Granny’s recipe came from her high school Home Economics cookbook, The Principles of Cooking: A Textbook in Domestic Science written by Emma Conley and published in 1914, just 5 years before Granny graduated. Granny kept this book and referred to it throughout her entire life, but most especially in the fall when she made gingerbread.

As much as I loved Granny’s gingerbread, a few years ago another recipe caught my eye. Would it be as good? Could it replicate the gingerbread perfection I was so used to? Would Granny start spinning in her grave if she knew I favored an Emeril Lagasse recipe over hers?

Well I’m not going to tell you which one I like best. I’ll let you decide for yourself. But I will tell you this  — whichever you choose, you’ll never be able to look a mere cookie in the eye dot again.

Granny’s Gingerbread
(Reproduced here exactly as it was in the original text.)

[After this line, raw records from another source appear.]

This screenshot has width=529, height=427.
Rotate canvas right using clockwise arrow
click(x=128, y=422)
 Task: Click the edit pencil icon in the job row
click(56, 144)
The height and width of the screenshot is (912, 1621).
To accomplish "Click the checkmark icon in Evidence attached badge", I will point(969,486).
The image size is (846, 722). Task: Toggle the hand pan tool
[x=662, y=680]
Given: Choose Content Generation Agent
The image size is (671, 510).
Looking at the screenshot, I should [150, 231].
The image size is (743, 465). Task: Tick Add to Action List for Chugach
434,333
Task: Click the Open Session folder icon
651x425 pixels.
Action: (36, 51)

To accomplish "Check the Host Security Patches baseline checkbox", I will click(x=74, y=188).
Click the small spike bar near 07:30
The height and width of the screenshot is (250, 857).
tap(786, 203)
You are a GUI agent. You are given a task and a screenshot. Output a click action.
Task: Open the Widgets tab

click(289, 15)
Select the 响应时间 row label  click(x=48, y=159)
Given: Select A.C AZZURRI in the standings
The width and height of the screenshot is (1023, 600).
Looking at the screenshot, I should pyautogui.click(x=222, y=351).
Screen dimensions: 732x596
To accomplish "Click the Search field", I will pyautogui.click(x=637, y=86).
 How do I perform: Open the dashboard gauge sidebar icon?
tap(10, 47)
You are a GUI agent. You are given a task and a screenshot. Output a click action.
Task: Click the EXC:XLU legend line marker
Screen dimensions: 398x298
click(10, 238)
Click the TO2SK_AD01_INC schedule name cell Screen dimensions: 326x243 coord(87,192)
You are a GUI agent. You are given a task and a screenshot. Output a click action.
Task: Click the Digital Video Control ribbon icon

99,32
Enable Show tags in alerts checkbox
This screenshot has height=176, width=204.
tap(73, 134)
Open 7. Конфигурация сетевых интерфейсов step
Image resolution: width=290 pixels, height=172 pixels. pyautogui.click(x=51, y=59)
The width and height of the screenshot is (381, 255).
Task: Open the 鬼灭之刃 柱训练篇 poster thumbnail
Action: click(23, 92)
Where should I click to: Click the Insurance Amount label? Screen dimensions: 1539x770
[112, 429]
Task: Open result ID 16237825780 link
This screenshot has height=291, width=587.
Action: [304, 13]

Cream one half cup of shortening (butter, lard, one half butter and one half lard, or oleomargarine), add one half cup of sugar and work the shortening and sugar together. Add one cup of molasses, two well-beaten eggs, and one cup of sour milk alternately with three cups of flour, one half teaspoon soda, and one teaspoon of ginger, and one fourth teaspoon of salt sifted together. Beat well. Bake in a buttered shallow pan in hot oven, for thirty minutes.

Emeril Lagasse’s Gingerbread

Ingredients
1 stick unsalted butter
1 cup turbinado sugar (recommended: Sugar in the Raw)
3 large eggs
2 cups all-purpose flour
2 teaspoons ground ginger
1 1/2 teaspoons baking soda
1 teaspoon cinnamon
1/2 teaspoon salt
1/2 teaspoon ground cloves
1/4 teaspoon freshly grated nutmeg
1 cup molasses
1 cup Guinness, or other dark beer
Confectioners’ sugar, for dusting

Directions
Preheat the oven to 350 degrees F. Grease a 13 by 9-inch cake pan and line with parchment paper. Grease the parchment paper and set aside.

In a large bowl, cream together the butter and sugar. Beat in the eggs 1 at a time. In a medium bowl, sift together the flour, ginger, baking soda, cinnamon, salt, cloves, and nutmeg. In a third bowl, combine the molasses and beer and stir to dissolve. Add the dry ingredients and beer mixture alternately to the egg mixture, beating after the addition of each.

Pour into the prepared pan and bake until puffed and set, about 35 minutes. Remove from the oven and let cool in the pan on a wire rack. Cut the gingerbread into 12 equal portions and place on plates. Sprinkle with confectioners’ sugar and serve.